• BRIEF
Pick out the lines below with "each" and list them.

• INFORMATION PROVIDED
╔══
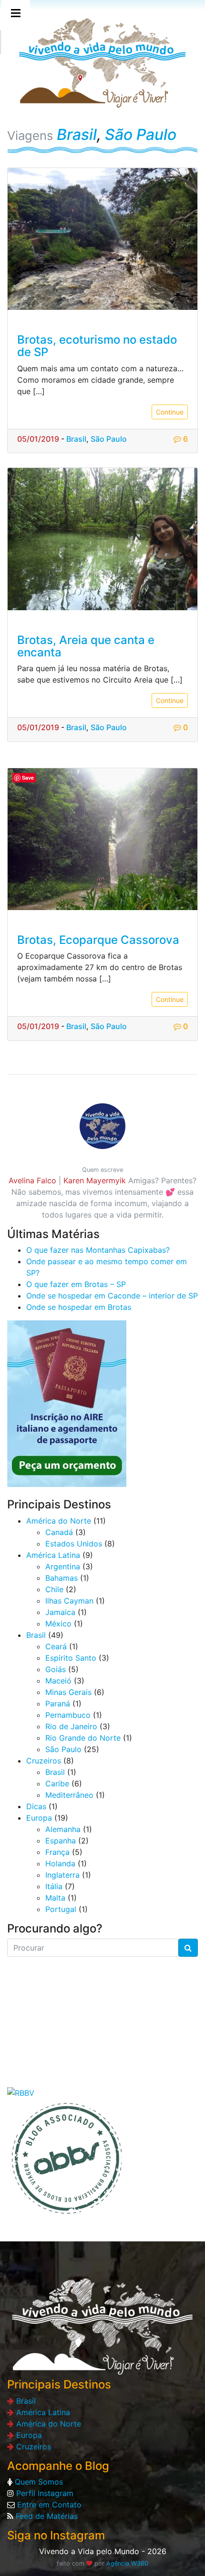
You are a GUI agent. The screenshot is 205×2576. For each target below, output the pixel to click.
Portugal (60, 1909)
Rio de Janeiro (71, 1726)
╚══
╔══
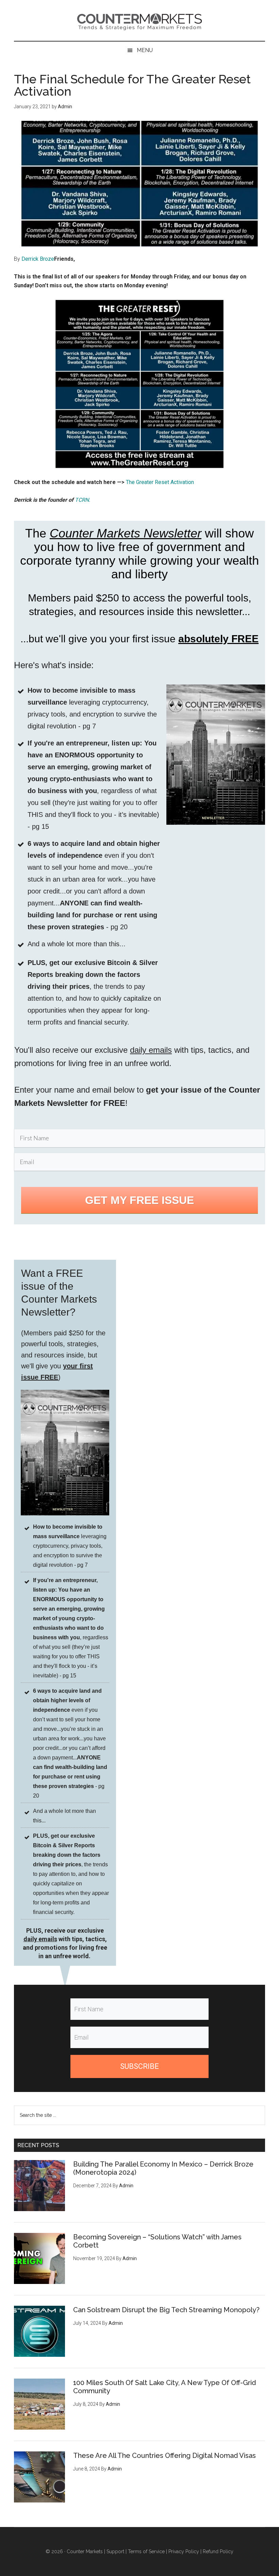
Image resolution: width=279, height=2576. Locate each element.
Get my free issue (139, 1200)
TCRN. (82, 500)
╚══
• ANSWER FOR THE TASK
You are a GUI agent. The screenshot is 205×2576. For each target below, output the pixel to click.
Image resolution: width=279, height=2576. Locate each element.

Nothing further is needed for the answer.